Now let's modify the main.py file to accept regularization parameters:

In [None]:
# Read the original main.py
with open('main.py', 'r') as f:
    main_content = f.read()

# Add regularization arguments to argparse section
import_section = main_content.split('if __name__ == "__main__":')[0]
main_section = main_content.split('if __name__ == "__main__":')[1]

# Find where to insert new arguments (after --verbose)
insert_pos = main_section.find("parser.add_argument('--resume-from'")

new_args = '''
    parser.add_argument('--l1-lambda', type=float, default=0.0,
                        help='L1 regularization coefficient (default: 0.0)')
    parser.add_argument('--l2-lambda', type=float, default=0.0,
                        help='L2 regularization coefficient (default: 0.0)')
    parser.add_argument('--dropout-rate', type=float, default=0.0,
                        help='Dropout rate, 0.0 to 1.0 (default: 0.0)')
    '''

main_section = main_section[:insert_pos] + new_args + main_section[insert_pos:]

# Modify model creation to include dropout
main_section = main_section.replace(
    'model = MLP(hidden_sizes=layer_sizes[1:-1], input_size=n_inputs, output_size=n_gates, device=args.device)',
    'model = MLP(hidden_sizes=layer_sizes[1:-1], input_size=n_inputs, output_size=n_gates, device=args.device, dropout_rate=args.dropout_rate)'
)

# Modify training call to include regularization
main_section = main_section.replace(
    '''avg_loss = model.do_train(
                x=x,
                y=y,
                x_val=x_val,
                y_val=y_val,
                batch_size=args.batch_size,
                learning_rate=lr,
                epochs=args.epochs,
                loss_target=loss_target,
                val_frequency=args.val_frequency,
                logger=logger if args.verbose else None
            )''',
    '''avg_loss = model.do_train(
                x=x,
                y=y,
                x_val=x_val,
                y_val=y_val,
                batch_size=args.batch_size,
                learning_rate=lr,
                epochs=args.epochs,
                loss_target=loss_target,
                val_frequency=args.val_frequency,
                logger=logger if args.verbose else None,
                l1_lambda=args.l1_lambda,
                l2_lambda=args.l2_lambda
            )'''
)

# Add regularization info to saved data
main_section = main_section.replace(
    "'weights': weights,",
    ''''weights': weights,
                'l1_lambda': args.l1_lambda,
                'l2_lambda': args.l2_lambda,
                'dropout_rate': args.dropout_rate'''
)

# Write modified main.py
with open('main.py', 'w') as f:
    f.write(import_section + 'if __name__ == "__main__":' + main_section)

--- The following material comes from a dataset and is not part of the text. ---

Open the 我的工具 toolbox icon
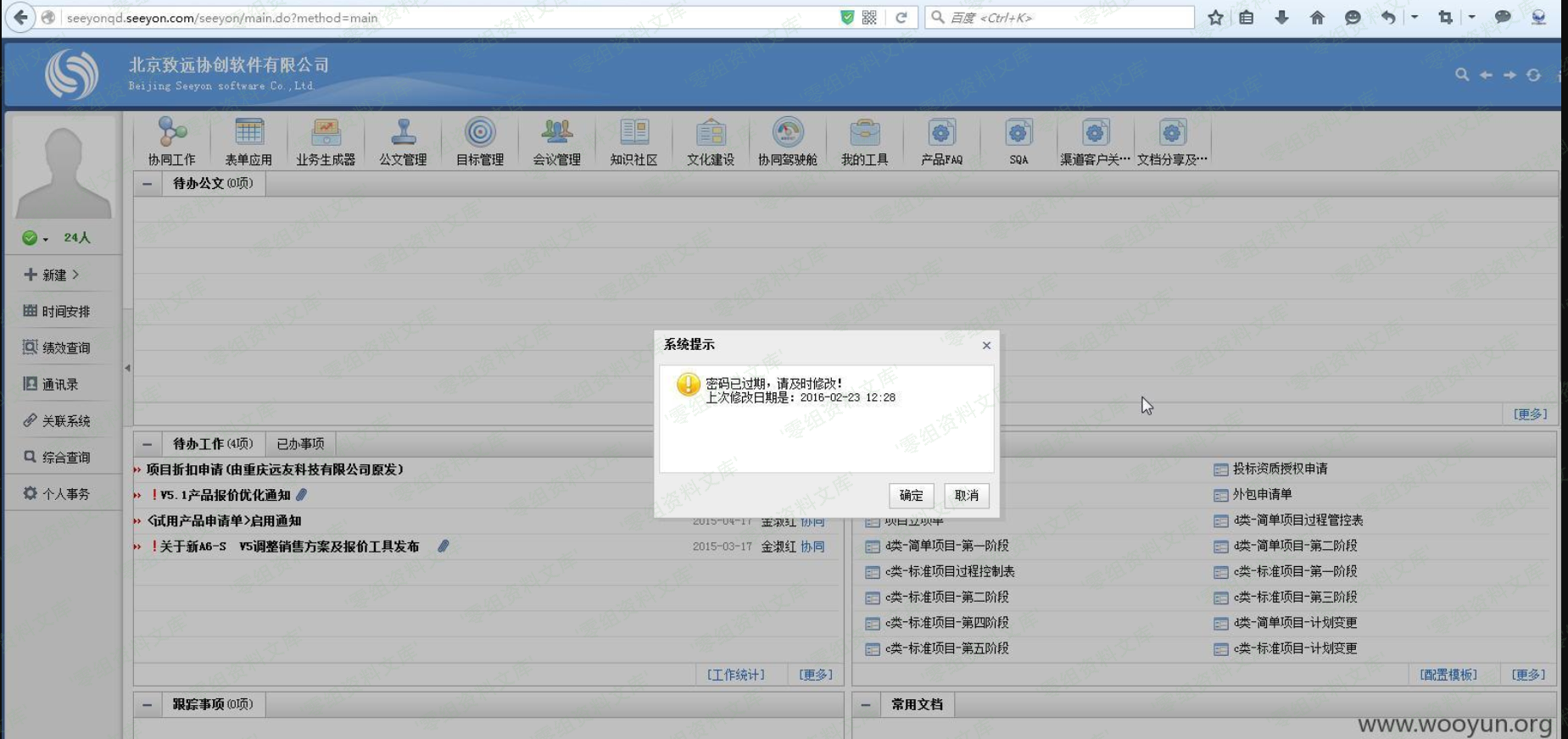This screenshot has height=739, width=1568. 864,134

print("✓ main.py modified successfully!")

## Run Experiments

Now we're ready to run experiments! Let's start with a quick test to make sure everything works.

In [None]:
# Quick test run with baseline (no regularization)
!python main.py --verbose --val-frequency 1 --noise-std 0.0 --target-logic-gates XOR \
  --n-experiments 3 --size 3 --depth 2 --device {device}

print("\n✓ Test run completed! Now you can run full experiments.")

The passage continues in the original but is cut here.